Records for processing:
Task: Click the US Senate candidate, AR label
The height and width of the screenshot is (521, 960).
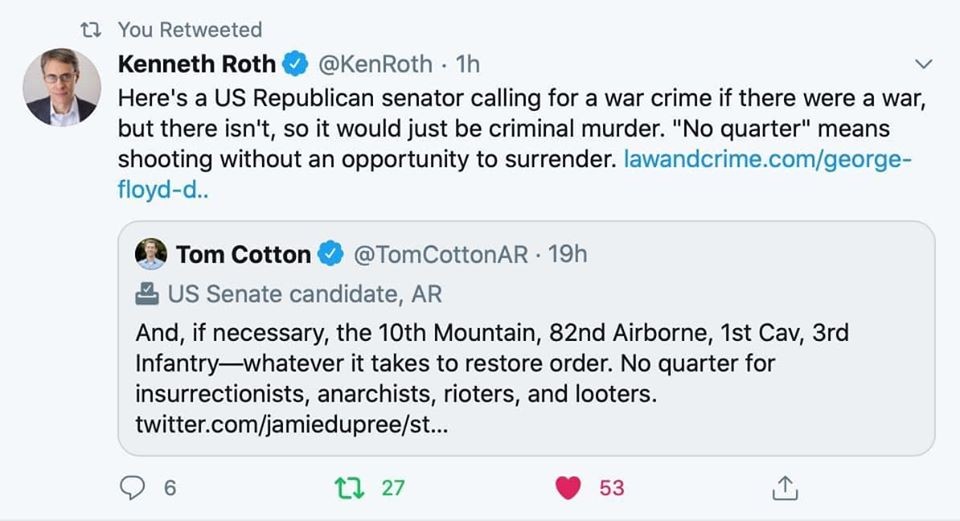Action: coord(304,294)
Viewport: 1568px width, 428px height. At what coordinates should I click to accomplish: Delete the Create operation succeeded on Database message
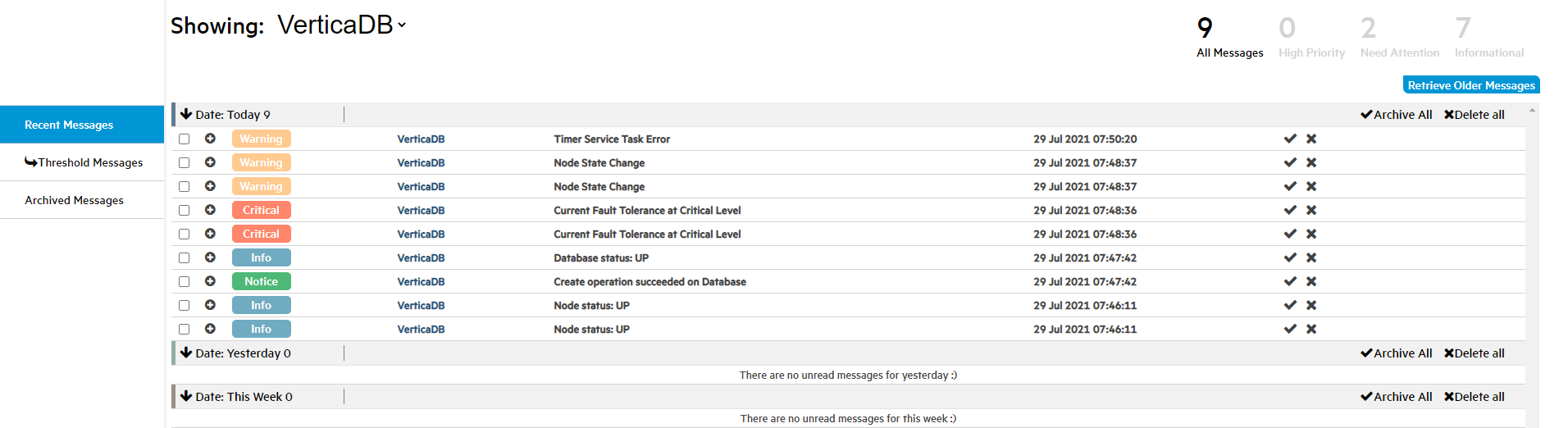click(x=1311, y=281)
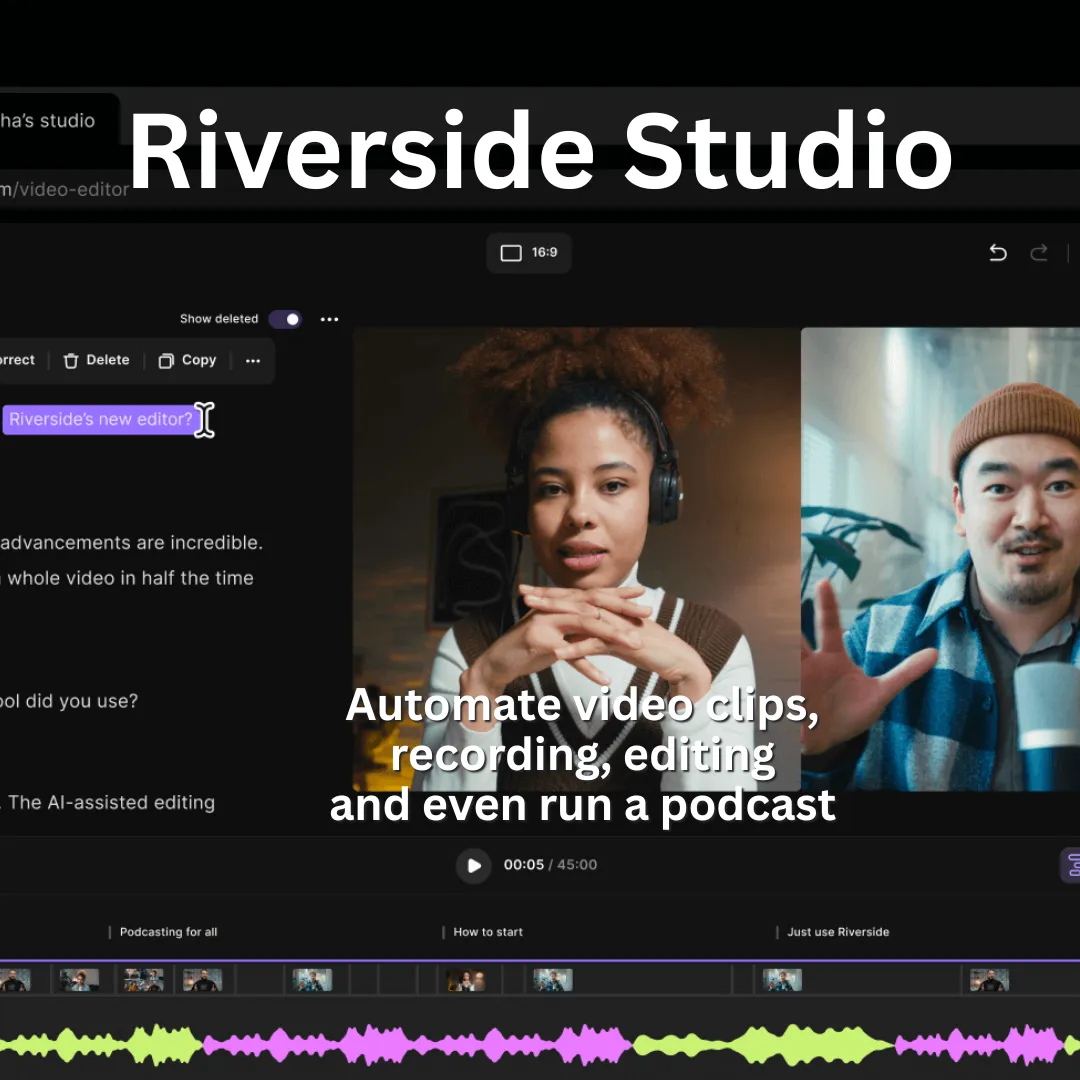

Written exercise:
Print the material above verbatim, line by line, and leave out the pictures.

Written answer:
Task: Click the US Senate candidate, AR label
The height and width of the screenshot is (521, 960).
Action: coord(304,294)
Viewport: 1568px width, 428px height. At what coordinates should I click to accomplish: Delete the Create operation succeeded on Database message
click(x=1311, y=281)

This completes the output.